Correct information generation unit 203 in the processing unit 103 extracts the right pronunciation information of the word of the text that is received from storage unit 102.
Display unit 104 demonstrates the text 701 that is received, pairing language category information of the user's who is received language setting and function selecting information 702, the right pronunciation information 703 of the word of the text that is received, and the information that misreads " Shi4 " 704 of the information that misreads " Si1 " of word " lion " and " Si4 " and word " four ".
Voice unit (VU) 105 is exported the right pronunciation information of the word of the text that is received in the mode of sound, and the information that misreads " Si1 " of word " lion " and the pronunciation of " Si4 ", the pronunciation of the information that misreads " Shi4 " of word " four ".
Fig. 8 shows second example of the information of emphasizing of one embodiment of the invention.Wherein, in this second example, suppose that storage unit 102 stored that wrong corpus 304 translated in the general word shown in Fig. 4 a-4c, wrong corpus 305 translated in the individual subscriber word and wrong corpus 306 translated in language-specific background word, and dictionary.
As shown in Figure 8, in this second example, the text that the receiving element 101 of device 10 receives is Chinese terms " automobile ", the pairing language category information of the user's who receives language setting is a Japanese, the user totem information that receives is " hillside plot ", and the function selecting information that receives is " wrong informational function translated in word ".

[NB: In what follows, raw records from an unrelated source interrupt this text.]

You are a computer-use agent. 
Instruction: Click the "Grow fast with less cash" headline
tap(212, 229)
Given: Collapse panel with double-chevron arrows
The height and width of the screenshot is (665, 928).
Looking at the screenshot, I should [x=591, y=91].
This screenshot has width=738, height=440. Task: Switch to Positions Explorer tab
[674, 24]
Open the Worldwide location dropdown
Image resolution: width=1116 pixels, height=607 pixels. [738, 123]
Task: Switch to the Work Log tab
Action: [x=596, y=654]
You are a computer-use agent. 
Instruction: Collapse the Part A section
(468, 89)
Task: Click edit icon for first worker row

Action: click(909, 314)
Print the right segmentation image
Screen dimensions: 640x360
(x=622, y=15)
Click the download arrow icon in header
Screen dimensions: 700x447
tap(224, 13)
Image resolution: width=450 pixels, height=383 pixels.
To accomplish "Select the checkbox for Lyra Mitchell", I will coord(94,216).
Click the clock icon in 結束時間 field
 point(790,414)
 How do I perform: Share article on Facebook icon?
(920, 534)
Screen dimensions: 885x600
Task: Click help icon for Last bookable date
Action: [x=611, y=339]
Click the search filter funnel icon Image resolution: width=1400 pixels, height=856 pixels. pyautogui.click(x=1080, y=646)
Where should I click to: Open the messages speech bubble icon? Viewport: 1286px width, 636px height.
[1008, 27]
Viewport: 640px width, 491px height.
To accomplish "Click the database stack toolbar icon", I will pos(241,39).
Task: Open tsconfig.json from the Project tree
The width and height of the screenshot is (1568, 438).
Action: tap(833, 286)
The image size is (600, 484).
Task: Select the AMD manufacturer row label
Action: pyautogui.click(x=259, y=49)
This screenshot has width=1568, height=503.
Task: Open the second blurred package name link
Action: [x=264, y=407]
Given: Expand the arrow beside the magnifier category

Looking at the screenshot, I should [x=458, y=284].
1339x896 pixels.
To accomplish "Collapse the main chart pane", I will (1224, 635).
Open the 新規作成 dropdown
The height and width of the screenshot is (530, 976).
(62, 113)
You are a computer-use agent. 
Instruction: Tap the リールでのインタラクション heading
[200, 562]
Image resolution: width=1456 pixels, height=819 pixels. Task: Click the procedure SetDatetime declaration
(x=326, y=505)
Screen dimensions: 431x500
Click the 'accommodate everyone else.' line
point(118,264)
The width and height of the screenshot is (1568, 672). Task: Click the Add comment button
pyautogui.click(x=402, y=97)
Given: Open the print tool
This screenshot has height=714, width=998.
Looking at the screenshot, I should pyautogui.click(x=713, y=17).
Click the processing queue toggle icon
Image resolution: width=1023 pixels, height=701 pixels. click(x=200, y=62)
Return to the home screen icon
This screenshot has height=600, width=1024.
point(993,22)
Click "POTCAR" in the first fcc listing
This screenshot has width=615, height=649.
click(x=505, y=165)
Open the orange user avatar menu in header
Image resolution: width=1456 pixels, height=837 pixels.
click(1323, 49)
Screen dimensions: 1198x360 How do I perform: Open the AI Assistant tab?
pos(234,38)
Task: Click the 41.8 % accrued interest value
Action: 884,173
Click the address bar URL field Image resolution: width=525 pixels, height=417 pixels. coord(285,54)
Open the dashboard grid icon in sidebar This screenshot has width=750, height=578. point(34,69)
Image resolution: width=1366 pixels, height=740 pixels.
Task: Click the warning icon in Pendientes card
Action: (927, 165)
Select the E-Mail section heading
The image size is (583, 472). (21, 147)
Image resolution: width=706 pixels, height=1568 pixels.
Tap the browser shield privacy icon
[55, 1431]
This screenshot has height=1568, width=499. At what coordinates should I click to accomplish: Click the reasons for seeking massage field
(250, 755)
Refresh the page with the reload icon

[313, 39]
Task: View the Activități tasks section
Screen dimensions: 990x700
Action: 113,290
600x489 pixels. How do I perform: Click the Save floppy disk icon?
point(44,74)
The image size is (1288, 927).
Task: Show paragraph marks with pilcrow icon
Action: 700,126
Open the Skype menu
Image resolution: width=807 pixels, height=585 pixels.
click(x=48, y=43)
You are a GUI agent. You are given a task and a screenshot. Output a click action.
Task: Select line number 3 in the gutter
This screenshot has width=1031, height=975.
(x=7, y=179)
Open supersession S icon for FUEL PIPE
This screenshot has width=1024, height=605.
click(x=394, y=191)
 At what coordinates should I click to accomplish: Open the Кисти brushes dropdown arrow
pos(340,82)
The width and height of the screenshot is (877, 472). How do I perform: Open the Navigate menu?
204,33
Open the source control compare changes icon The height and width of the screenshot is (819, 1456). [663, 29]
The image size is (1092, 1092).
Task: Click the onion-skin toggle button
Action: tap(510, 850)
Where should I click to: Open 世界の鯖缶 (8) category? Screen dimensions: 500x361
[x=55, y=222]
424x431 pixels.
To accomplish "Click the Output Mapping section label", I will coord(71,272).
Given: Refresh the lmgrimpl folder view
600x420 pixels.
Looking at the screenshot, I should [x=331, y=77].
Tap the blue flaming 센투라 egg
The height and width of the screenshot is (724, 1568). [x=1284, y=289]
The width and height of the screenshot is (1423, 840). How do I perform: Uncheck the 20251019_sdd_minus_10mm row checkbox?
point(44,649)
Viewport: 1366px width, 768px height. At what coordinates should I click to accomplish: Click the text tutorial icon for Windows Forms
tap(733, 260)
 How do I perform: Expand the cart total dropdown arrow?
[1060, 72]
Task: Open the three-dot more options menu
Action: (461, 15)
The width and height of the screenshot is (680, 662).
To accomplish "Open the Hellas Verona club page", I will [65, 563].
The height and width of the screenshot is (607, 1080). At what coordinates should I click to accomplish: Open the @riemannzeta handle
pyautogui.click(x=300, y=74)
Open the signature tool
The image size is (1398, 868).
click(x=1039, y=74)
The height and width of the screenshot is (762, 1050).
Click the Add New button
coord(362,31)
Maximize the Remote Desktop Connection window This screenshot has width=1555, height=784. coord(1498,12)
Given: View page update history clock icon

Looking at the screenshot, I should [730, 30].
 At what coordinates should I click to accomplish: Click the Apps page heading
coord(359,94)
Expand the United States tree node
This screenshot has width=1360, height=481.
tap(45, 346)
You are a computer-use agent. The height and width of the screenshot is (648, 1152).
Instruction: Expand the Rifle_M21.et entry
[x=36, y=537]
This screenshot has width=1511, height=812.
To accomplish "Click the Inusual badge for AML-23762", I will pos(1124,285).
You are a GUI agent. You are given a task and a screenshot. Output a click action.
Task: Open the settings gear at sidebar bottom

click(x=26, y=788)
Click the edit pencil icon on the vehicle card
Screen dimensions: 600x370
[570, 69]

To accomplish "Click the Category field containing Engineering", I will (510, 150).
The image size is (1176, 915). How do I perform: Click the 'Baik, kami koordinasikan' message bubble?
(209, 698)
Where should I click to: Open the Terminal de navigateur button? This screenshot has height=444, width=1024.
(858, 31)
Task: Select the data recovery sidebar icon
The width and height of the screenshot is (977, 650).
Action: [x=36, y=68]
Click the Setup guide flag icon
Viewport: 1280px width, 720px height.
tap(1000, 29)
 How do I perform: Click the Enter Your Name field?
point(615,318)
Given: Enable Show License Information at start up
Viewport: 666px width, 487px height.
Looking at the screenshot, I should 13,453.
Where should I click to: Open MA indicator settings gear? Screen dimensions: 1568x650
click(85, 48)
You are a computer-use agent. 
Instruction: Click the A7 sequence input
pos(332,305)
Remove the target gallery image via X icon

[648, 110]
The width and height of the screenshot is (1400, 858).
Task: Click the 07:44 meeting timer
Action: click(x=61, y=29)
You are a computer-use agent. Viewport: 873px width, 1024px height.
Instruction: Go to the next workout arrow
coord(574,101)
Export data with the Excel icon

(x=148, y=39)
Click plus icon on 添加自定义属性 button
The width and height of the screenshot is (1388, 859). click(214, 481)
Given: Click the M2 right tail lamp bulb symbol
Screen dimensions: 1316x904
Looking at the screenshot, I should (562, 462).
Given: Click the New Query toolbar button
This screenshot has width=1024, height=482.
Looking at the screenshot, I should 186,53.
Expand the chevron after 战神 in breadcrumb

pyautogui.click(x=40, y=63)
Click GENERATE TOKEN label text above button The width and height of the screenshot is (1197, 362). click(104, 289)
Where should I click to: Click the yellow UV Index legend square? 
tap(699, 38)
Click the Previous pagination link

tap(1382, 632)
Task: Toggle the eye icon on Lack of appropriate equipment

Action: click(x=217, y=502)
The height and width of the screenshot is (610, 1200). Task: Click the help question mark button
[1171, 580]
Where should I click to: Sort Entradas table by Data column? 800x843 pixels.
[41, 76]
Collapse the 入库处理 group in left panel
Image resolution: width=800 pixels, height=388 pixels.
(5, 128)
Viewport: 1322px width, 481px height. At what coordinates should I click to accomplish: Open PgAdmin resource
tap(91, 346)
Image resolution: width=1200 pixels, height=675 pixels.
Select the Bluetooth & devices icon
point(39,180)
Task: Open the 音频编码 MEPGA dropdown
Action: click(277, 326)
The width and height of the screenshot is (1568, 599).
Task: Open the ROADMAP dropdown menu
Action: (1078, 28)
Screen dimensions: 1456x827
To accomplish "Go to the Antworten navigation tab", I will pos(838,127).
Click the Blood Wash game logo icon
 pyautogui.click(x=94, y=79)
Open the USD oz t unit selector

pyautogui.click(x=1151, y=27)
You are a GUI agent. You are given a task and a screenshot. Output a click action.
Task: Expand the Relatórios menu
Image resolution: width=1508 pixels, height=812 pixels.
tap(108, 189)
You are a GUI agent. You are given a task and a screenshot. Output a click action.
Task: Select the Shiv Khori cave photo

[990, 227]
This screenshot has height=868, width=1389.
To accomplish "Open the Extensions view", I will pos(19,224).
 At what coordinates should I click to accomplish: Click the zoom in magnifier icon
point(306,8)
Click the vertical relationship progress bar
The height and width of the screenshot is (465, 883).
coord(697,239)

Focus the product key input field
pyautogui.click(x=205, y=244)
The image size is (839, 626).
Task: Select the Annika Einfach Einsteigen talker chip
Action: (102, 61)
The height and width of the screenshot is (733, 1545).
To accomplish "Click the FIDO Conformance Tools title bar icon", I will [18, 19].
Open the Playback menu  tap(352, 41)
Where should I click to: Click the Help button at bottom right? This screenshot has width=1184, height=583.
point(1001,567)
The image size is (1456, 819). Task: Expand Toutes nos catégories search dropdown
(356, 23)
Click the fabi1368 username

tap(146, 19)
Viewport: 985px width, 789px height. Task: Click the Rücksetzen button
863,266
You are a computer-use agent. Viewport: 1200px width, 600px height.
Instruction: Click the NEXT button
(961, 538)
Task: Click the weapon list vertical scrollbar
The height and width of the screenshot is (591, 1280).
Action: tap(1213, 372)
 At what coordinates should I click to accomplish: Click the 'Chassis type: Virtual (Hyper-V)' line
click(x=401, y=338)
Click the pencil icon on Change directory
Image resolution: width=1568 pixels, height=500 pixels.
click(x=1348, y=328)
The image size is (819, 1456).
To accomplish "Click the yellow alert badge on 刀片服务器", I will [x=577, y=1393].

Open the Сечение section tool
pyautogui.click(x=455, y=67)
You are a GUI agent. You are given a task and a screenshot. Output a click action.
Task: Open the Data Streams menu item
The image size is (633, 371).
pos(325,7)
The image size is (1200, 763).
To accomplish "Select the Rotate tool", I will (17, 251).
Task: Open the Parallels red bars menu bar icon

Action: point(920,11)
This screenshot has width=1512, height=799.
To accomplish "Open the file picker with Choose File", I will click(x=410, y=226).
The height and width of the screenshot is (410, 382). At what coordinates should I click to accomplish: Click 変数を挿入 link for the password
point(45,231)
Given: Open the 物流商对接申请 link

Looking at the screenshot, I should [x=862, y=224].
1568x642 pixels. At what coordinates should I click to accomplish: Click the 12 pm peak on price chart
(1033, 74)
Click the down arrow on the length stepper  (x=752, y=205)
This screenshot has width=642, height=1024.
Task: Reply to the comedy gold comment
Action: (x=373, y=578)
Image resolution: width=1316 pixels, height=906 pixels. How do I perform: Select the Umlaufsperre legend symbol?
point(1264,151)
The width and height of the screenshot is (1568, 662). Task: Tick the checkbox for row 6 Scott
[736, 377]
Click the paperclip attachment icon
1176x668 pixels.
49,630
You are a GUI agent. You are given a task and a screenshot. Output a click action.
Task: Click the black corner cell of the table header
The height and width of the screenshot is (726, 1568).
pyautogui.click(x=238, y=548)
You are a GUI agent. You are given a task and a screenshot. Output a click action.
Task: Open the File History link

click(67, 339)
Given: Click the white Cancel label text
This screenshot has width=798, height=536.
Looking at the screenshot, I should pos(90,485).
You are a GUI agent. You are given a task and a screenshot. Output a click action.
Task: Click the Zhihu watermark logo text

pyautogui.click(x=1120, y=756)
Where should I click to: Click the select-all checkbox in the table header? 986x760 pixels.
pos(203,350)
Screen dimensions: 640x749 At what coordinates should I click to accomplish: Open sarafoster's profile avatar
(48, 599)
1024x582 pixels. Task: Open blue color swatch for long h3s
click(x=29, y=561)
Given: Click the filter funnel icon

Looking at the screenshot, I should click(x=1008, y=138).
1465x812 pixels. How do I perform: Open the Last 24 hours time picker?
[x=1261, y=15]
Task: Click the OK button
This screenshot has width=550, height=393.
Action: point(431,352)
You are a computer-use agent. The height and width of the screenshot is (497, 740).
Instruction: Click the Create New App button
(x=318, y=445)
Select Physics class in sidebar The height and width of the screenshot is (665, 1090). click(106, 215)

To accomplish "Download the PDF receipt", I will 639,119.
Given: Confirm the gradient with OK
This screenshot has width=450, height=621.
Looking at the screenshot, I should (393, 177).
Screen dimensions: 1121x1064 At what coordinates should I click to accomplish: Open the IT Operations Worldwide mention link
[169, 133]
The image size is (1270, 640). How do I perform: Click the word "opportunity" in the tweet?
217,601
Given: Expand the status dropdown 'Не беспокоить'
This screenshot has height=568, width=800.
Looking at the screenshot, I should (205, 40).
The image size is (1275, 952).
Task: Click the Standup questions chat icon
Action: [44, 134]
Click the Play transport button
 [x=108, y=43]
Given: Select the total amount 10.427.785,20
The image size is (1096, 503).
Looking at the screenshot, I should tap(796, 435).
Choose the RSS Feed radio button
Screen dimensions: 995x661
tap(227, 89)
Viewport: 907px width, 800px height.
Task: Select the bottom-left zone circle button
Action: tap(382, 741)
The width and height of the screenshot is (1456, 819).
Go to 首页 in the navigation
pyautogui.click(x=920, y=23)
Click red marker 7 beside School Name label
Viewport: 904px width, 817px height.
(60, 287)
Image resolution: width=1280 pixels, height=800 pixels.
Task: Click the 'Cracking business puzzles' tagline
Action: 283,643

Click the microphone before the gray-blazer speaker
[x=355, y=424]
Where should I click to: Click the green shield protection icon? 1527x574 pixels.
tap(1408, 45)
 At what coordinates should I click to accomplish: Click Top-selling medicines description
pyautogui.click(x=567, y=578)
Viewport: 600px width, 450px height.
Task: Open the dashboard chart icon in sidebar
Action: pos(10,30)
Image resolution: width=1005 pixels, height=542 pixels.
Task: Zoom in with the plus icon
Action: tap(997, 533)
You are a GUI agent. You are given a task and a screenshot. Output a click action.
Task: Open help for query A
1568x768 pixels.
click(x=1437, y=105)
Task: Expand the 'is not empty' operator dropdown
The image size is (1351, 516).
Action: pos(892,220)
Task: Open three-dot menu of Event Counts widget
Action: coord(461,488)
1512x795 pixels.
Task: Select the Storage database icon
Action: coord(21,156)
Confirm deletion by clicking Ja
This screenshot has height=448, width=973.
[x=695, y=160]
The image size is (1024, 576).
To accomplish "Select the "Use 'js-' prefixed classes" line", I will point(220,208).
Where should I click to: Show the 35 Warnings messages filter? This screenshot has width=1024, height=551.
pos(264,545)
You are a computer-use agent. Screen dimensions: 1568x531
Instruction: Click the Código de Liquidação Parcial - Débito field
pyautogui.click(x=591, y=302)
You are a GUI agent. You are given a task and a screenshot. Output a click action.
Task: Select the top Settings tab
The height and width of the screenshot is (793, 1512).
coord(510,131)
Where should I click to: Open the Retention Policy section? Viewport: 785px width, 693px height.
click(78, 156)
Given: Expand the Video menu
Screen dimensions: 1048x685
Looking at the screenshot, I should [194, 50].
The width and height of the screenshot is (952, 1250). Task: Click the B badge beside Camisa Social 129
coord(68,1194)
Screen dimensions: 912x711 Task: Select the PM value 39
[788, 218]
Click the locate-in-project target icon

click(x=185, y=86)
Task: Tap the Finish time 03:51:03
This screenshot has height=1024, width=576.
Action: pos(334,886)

According to the function selecting information that is received is " wrong informational function translated in word ", and the 201 pairs of texts that received in text analyzing unit in the processing unit 103 of device 10 carry out text-processing, the following word of the text that acquisition is received: vapour, car, automobile.
Because the function selecting information that is received is " wrong informational function translated in word ", so, the information of emphasizing generation unit 202 in the processing unit 103 of device 10 is translated from the general word of storage unit 102 and is extracted wrong information Japanese word of translating of Chinese terms " automobile " " automobile " and corresponding frequency information " 76 " thereof the wrong corpus 304, translate the frequency information " 7 " that extracts wrong information Japanese word of translating of Chinese terms " automobile " " automobile " and correspondence thereof the wrong corpus 305 according to the user totem information that receives " hillside plot " from the individual subscriber word of storage unit 102, and, according to the pairing language category information of received user's language setting is Japanese, translates from the language-specific background word of storage unit 102 and extracts wrong information Japanese word of translating of Chinese terms " automobile " " automobile " and corresponding frequency information " 66 " thereof the wrong corpus 306.Then, emphasize that information generation unit 202 calculates probabilistic information (76+7+66)/(the 76+44+7+5+66+89)=149/287=0.52 that translates wrong information Japanese word " automobile " of Chinese terms " automobile ".Then, emphasize translate probabilistic information from big to small the order that wrong information calculate of information generation unit 202 according to Chinese terms " automobile ", the wrong information of translating of Chinese terms " automobile " is sorted, because the wrong information of translating of Chinese terms " automobile " has only one, this day words and phrases languages " automobile " are so be arranged in the wrong information Japanese word of translating of Chinese terms " automobile " " automobile " first place of translating wrong information of Chinese terms " automobile ".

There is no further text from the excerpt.